Nov 242012
 

T-1 day until release! Today’s Release Week Tidbit, by request, is the full and complete second chapter!


Time passed unmarked as Finton’s training continued. Deowyn made occasional forays from the tower, returning wet, snow-covered, sweating, or otherwise weather-beaten. Finton often watched him leave, but the sight of the world beyond the tower filled him with dread. Instead he focused on his magic.

After conjuration and transformation, Finton learned alteration–imparting motion to stationary objects. Once he mastered the basics, he moved on to bigger and more complicated applications of each technique. He created an entire weather system in the foyer, called down and trapped lightning from one of his conjured clouds, and even learned how to impart a semblance of life to inanimate objects using complex patterns of wind and motion. Deowyn had imbued the tower’s cleaning supplies with this sort of working, which kept the tower tidy without any other assistance. Finton’s experiments fell far short of Deowyn’s clear mastery, but he understood the principles.

Each success brought with it greater confidence. Finton soon stopped feeling daunted by the magus’s endless supply of new challenges. Instead, he wanted to know and do more. Working and releasing magic dulled every ache he felt over his lost life and replaced it with a bliss he had never before known. With it, through it, he could forget the pain that shot through him every time something reminded him of Lila.

“You’ve done well, young man,” Deowyn said, as Finton finished summoning every drop of rain off of Deowyn’s dampened cloak and into his own outstretched hand. The water assembled into a ball of ice. “To be truthful, you have exceeded my wildest hopes.”

Finton dropped the icy sphere, staring at Deowyn. The magus never gave such direct praise. “I have?”

“Oh yes,” Deowyn said. “I hoped you would be able to channel some small magic, enough to…to suffice. But you have done far more than that. You show all the promise of some of Alour-Tan’s brightest students.
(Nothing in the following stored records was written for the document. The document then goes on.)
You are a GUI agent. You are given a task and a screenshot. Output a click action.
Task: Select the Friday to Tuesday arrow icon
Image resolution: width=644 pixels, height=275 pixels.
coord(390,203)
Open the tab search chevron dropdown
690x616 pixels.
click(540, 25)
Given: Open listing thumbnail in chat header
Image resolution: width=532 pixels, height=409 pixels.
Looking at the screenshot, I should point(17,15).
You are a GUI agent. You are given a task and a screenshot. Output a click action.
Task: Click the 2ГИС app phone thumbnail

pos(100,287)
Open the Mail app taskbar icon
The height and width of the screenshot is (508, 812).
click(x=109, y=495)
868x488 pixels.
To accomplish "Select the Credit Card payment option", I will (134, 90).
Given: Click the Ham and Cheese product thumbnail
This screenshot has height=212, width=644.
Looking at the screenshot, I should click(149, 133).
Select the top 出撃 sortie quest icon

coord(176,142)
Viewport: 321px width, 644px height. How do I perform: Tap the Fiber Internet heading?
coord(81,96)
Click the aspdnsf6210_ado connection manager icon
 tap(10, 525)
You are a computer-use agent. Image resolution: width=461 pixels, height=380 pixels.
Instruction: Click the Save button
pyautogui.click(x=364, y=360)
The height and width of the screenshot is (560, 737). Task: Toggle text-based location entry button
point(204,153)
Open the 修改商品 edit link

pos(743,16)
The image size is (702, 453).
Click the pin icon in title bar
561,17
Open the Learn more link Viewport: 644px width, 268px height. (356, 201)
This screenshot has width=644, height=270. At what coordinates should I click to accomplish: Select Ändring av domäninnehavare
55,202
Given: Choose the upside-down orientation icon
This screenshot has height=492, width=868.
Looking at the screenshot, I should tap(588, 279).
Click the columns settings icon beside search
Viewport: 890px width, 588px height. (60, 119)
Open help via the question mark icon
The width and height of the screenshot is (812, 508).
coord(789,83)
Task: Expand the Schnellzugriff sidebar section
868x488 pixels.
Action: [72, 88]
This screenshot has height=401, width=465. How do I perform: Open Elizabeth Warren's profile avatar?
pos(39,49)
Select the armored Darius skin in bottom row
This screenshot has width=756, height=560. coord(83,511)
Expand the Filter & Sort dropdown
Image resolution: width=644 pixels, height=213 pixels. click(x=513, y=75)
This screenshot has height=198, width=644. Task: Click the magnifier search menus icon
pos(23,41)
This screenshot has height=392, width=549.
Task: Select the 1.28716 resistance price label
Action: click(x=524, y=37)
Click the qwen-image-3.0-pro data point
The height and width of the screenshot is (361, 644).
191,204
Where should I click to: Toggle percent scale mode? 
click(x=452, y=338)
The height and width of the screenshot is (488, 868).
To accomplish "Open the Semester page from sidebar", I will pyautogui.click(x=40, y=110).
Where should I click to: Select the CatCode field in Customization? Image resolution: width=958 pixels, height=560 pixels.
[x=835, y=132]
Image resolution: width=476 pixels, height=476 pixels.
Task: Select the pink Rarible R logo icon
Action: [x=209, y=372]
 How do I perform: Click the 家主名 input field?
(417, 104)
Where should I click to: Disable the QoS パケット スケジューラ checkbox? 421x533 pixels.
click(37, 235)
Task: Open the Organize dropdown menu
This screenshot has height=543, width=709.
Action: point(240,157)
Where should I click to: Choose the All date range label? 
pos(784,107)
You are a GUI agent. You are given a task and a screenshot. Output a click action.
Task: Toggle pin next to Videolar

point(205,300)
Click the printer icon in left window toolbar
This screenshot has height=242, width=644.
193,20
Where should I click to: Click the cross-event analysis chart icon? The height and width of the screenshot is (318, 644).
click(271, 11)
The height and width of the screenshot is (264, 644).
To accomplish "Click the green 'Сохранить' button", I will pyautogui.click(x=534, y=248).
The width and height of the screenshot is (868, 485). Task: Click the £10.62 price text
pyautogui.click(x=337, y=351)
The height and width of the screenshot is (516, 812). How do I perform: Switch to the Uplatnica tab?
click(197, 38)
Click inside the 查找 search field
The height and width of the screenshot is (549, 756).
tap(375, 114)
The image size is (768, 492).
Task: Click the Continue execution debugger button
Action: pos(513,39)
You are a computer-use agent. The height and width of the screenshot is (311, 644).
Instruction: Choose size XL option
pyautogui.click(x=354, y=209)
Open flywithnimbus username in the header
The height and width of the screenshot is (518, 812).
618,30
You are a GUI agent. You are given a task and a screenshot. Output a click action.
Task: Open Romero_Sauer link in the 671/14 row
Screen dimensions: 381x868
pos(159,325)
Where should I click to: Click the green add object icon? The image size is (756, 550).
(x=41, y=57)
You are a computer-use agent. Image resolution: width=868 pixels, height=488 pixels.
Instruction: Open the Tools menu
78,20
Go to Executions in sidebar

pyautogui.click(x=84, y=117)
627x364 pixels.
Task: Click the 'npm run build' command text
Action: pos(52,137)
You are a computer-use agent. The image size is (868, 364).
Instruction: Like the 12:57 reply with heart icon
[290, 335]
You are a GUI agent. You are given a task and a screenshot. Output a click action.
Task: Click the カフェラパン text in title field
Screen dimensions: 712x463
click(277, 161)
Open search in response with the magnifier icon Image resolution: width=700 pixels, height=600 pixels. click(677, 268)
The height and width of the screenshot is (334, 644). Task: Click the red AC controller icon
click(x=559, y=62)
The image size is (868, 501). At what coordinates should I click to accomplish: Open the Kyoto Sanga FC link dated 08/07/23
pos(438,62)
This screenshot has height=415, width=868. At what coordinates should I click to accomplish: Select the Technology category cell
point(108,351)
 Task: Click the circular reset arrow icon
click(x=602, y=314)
Most magi only dream of achieving your prowess at the height of their power.”

Finton beamed. “Thank you, Deowyn.”

The old man studied him for a long breath. He said, “It’s time, Finton, for you to begin assisting me in the Great Work.”

Finton’s mouth dropped open. “It is?”

Deowyn snorted. “Close your mouth lest it fall off and need to be stitched back on again. Yes Finton, it is. I have been without a talented companion for a long, long time. You are the first hope I’ve had of remedying that situation.”

“Thank you,” Finton stammered.

Deowyn raised an eyebrow. “Unless you have something pressing to attend to, I see no reason to delay.”

Finton looked around the library. His tutelage had kept him from thinking about it, but he realized all at once that he had no anchors other than Deowyn. This library had become his home, his studies his profession and his hobby all in one, and Deowyn his father, his teacher, and his brother. Reason to delay? Finton had little reason for anything that didn’t connect back to this man.

“No reason at all,” Finton agreed.

Deowyn nodded, and Finton once again saw that strange, unnerving twinkling in the old man’s eyes. “You asked quite some time ago about Alour-Tan. Come along and I shall explain.” Finton fell in behind Deowyn as he made his way toward the library door and out into the stairwell winding through the tower.

“Alour-Tan was the island home to the greatest assemblage of magi ever seen on Tryneya. With that much magic at their command, none dared challenge them. Fortunately for everyone else, their desires were benevolent: quiet study into the nature of the arcane. Most believed that we had just scratched the surface of what magic meant, and the more the magi of Alour-Tan learned, the more questions they had.”

Deowyn’s voice carried up and down the tower stairwell as they climbed the steps. Only one room sat atop the stairs, beyond the library–Deowyn’s forbidden study. Finton felt a charge of excitement building within him as they drew near.

“The greatest mystery the magi sought to solve was the mystery of death. Many magi knew how to prolong life, but none knew how to bring back one of the dead.”

“Looks like they figured it out,” Finton said, holding out his own decayed hand as evidence.

“In fact, they did not,” Deowyn said. “No one is quite sure what happened, but something terrible occurred at Alour-Tan. Every settlement, every single one, along the eastern coast of Ceteynia records a massive blast of light from the direction of Alour-Tan. All that remains there now is an impenetrable violet-black cloud seething with untamed magical energy. Anyone who crosses into the cloud never emerges.”

“A magic storm?” Finton asked.

“If that helps you imagine it, yes. A magic storm that has churned unabated yet stationary for centuries. The world lost its most powerful magi that day. Many of the best magical records and tomes went with them. The working of magic became the purview of a few small pockets of wisdom, scattered among those attuned to the world. No one would ever again command the sort of raw power that had been harnessed at Alour-Tan.”

The pair reached the door at the top of the staircase. Finton had seen the heavy wooden slab many times, but had never attempted to open it. His excitement and anticipation now mingled with fear. What mysteries, once forbidden by Deowyn, lay behind this door?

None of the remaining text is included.